One of his regular laments was that scholasticism had ruined the theological culture of Christendom. He argued that it separated the believer from God, leading him into obscure and ultimately irrelevant speculations about the supernatural. And it threatened to make life in this world meaningless.

 

Petrarch was a faithful and devout Roman Catholic Christian, who lived his life in a perpetual struggle to experience the consolation of God. A student of law at the university, however, he found little in contemporary learning that communicated this experience. One of his most interesting works is a book entitled Secretum, and represents an imaginary dialogue with Saint Augustine about the vanity of this world and the need to renounce its joys.
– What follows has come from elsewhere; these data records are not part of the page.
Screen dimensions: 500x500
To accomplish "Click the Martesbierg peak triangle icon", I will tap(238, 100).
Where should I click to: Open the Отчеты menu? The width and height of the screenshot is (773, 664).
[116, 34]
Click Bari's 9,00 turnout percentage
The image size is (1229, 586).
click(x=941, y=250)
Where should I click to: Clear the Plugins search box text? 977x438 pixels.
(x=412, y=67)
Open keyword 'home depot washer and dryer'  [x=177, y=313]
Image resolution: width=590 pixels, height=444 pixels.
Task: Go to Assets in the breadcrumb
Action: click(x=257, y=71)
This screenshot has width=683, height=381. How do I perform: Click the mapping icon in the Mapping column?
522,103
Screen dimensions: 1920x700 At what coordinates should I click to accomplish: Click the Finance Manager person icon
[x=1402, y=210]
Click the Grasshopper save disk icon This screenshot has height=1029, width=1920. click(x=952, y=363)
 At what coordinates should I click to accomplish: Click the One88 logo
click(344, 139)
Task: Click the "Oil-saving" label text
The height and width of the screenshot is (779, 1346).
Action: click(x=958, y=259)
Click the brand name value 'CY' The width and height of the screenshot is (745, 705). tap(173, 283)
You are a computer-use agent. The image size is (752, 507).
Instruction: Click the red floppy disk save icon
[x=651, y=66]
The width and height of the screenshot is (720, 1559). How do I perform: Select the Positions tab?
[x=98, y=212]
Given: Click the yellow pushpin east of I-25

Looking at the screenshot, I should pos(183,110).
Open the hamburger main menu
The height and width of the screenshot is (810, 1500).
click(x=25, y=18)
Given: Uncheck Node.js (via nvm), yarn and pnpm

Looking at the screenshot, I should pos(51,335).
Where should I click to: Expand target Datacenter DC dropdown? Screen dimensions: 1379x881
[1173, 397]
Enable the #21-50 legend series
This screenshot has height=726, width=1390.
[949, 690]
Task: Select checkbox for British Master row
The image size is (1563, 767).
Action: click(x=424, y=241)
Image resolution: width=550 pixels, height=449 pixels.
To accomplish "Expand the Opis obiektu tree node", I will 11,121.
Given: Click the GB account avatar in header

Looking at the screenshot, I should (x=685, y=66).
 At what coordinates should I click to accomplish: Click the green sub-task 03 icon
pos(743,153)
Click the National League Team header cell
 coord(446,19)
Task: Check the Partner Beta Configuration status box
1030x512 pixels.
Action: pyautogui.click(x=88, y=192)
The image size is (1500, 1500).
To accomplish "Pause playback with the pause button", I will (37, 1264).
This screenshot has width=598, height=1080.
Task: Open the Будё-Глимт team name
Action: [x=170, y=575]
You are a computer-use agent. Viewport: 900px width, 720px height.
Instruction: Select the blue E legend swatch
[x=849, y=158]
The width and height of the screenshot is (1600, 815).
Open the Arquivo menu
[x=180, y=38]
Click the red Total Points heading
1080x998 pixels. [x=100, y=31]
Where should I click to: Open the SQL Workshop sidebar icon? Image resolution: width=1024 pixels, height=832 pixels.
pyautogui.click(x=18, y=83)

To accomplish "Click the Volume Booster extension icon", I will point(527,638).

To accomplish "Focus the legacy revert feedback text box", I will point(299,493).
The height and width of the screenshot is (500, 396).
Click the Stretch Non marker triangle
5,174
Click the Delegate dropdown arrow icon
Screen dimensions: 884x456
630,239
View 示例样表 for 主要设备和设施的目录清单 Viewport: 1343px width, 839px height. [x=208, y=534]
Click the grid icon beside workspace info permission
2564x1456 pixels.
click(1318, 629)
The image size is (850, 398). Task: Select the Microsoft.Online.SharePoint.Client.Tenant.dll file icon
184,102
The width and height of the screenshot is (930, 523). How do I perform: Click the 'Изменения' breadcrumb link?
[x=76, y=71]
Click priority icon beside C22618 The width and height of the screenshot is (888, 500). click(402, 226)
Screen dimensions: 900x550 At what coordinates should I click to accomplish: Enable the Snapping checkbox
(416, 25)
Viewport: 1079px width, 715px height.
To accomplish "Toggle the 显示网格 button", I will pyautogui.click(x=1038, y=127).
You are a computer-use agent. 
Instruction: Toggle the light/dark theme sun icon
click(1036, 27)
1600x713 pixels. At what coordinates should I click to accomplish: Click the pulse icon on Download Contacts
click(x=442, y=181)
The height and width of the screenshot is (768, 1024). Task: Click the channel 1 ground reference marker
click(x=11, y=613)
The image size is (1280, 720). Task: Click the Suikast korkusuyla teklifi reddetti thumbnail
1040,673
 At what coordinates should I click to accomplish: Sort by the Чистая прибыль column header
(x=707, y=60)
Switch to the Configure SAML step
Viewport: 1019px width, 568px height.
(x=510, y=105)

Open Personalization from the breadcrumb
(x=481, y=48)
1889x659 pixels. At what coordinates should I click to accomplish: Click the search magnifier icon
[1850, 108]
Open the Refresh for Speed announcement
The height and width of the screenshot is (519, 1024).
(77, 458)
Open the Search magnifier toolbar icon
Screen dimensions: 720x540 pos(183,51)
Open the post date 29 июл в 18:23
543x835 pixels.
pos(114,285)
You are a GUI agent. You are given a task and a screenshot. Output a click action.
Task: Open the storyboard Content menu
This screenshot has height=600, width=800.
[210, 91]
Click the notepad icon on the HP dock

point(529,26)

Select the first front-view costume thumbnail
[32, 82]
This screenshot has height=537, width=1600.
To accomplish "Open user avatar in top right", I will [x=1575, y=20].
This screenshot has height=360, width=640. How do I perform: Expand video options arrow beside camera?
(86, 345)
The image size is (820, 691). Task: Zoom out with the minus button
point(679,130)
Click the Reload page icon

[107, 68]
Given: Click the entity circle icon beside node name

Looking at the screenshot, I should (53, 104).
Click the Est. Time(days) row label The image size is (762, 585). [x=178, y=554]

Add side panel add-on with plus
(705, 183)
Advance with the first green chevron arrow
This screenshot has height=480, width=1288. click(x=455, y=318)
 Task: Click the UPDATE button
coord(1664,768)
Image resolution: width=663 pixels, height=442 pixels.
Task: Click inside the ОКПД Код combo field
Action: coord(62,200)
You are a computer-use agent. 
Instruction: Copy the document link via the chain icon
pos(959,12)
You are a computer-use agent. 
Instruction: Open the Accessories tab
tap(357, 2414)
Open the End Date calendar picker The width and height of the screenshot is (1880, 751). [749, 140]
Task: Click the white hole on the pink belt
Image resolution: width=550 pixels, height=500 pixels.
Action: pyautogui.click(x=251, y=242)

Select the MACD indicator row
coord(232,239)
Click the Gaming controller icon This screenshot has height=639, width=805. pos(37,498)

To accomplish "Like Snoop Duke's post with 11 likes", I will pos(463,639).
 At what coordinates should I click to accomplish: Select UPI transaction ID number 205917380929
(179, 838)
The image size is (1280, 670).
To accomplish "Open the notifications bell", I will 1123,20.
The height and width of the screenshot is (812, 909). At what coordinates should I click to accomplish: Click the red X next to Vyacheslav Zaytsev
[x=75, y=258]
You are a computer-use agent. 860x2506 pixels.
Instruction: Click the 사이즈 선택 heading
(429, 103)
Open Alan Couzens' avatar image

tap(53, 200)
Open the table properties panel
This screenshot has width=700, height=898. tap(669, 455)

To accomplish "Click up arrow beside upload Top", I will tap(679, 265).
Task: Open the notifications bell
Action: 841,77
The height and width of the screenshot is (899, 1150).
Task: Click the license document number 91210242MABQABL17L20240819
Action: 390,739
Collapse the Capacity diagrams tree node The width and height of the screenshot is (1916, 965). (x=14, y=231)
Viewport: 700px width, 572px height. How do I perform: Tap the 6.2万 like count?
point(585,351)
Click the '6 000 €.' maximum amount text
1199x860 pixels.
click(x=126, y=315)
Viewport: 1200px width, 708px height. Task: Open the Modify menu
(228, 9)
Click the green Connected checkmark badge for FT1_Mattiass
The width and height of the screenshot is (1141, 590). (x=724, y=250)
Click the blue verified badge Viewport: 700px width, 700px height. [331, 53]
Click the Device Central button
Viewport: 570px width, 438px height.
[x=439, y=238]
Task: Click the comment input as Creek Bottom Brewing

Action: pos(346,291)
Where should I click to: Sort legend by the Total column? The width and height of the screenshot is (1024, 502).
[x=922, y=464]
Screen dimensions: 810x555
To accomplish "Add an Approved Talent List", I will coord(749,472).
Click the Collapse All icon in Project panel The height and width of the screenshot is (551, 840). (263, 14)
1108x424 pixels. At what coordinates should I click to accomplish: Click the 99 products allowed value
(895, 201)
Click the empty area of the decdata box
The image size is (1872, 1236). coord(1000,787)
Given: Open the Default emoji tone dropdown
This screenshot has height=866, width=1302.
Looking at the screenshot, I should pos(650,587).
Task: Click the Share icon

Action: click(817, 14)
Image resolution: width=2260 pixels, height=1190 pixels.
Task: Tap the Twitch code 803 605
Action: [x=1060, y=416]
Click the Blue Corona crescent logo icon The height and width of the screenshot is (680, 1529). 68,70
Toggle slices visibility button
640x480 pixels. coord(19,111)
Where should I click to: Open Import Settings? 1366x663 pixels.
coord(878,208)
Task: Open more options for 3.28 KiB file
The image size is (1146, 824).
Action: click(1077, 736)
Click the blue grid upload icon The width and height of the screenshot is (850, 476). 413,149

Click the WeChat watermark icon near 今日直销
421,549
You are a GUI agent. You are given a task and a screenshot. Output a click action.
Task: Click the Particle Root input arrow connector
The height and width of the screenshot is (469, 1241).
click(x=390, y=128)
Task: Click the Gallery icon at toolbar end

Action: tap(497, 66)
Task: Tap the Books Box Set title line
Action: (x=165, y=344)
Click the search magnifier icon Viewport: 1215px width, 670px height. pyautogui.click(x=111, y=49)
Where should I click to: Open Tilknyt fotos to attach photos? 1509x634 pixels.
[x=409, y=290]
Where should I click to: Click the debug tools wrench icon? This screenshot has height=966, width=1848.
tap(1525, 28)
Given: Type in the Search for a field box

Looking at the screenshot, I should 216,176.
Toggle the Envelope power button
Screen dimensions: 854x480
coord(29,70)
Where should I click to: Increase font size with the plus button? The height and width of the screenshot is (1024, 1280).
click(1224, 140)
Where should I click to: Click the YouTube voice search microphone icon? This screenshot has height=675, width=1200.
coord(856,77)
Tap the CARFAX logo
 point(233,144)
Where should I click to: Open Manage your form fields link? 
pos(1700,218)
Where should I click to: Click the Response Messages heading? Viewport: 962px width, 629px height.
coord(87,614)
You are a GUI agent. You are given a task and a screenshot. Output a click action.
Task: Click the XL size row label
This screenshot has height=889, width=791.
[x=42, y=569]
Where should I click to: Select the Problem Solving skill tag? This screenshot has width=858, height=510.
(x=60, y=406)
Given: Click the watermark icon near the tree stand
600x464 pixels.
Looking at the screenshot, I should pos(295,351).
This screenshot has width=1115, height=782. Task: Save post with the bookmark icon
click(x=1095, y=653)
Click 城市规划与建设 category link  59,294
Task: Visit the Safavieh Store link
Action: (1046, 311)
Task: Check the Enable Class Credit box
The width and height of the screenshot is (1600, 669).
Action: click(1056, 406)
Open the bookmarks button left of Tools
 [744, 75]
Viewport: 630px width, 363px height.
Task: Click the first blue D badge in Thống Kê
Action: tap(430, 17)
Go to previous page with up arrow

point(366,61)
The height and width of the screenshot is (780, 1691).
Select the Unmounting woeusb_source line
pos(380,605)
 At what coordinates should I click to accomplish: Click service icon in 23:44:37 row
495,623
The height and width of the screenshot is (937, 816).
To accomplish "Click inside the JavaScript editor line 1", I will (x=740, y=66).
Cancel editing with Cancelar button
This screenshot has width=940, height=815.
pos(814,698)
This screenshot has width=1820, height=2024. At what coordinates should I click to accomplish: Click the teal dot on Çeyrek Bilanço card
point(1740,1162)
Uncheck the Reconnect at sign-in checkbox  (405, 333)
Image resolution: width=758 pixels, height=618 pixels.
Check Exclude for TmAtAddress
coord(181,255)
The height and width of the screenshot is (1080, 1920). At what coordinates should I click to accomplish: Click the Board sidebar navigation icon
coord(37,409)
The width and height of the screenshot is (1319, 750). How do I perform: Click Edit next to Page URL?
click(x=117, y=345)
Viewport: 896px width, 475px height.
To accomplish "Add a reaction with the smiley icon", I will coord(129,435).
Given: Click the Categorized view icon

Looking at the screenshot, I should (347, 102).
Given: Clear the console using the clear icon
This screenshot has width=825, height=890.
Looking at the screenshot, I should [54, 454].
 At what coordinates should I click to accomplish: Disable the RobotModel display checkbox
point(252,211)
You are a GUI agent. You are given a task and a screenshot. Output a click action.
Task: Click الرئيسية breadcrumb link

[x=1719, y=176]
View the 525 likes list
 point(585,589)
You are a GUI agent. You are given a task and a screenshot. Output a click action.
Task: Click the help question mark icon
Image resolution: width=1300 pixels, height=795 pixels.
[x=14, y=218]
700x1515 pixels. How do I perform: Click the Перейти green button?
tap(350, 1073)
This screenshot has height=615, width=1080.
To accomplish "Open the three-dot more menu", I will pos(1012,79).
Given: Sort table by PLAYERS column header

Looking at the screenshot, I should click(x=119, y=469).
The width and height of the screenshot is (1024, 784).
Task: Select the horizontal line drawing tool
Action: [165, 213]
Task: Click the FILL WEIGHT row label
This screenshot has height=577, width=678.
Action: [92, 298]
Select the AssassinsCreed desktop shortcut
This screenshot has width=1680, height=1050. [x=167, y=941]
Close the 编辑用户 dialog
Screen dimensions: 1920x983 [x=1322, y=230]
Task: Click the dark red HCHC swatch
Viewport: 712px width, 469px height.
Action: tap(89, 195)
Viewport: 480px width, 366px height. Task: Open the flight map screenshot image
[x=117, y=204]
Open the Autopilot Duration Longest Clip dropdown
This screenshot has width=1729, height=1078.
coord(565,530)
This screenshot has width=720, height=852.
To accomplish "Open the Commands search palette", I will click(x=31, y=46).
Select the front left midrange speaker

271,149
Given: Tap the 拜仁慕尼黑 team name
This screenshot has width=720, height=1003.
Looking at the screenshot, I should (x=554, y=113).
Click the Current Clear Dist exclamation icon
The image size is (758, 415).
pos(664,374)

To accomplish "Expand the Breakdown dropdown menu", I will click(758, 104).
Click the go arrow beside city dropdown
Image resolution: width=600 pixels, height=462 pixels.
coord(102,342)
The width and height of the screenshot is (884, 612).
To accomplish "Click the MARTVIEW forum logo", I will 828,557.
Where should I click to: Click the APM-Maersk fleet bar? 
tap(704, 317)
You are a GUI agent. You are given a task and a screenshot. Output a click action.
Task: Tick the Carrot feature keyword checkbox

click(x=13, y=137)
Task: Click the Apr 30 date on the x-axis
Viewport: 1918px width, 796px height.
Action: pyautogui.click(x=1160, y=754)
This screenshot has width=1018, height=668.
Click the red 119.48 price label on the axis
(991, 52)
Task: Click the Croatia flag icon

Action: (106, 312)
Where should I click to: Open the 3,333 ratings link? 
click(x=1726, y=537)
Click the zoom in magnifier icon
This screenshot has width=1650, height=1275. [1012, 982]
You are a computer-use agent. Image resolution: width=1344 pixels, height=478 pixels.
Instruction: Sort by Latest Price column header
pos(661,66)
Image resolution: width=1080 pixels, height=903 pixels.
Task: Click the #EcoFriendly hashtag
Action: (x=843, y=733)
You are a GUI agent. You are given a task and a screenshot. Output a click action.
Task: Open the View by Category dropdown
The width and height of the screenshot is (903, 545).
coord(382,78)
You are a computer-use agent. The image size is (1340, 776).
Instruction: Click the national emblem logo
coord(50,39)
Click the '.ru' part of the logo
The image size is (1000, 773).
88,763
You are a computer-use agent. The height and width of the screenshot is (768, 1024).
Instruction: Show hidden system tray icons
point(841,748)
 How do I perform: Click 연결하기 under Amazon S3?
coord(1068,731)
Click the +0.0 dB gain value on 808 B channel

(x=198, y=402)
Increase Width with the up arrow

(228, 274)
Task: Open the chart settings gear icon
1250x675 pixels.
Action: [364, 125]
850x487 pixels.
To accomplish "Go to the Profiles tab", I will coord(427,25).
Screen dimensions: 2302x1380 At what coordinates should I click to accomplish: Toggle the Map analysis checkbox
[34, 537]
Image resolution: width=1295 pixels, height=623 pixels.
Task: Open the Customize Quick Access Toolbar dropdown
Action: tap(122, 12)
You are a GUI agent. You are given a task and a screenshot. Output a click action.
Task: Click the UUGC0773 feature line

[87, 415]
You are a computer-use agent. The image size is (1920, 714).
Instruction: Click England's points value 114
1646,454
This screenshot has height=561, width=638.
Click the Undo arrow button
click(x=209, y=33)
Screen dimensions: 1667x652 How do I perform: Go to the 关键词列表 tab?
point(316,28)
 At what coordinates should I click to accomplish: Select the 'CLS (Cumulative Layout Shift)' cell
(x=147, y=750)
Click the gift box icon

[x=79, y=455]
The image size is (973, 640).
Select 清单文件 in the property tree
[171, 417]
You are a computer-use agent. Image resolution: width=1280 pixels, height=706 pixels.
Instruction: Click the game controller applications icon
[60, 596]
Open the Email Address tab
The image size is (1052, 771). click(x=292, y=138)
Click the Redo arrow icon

It reveals to some extent the dead end of western piety that early Renaissance humanists seem to have encountered. Perhaps for the sake of style, Petrarch made Augustine the victor of the debate, but he himself continued to live a life of restless exploration of the experiences of this world, believing, apparently, that salvation was to be found in a life of virtue within it. “It is better to will the good,” he once said against the scholastic tendency to speculate about God, “than to know the truth.”

In a certain way, then, Petrarch’s humanist breakthrough–or breakout–was the result of western Christendom’s ancient desire to experience paradise at a time when that very civilization seemed increasingly to deny it. This was an important reason for the coming of the Renaissance, though historians have conventionally given little attention to it.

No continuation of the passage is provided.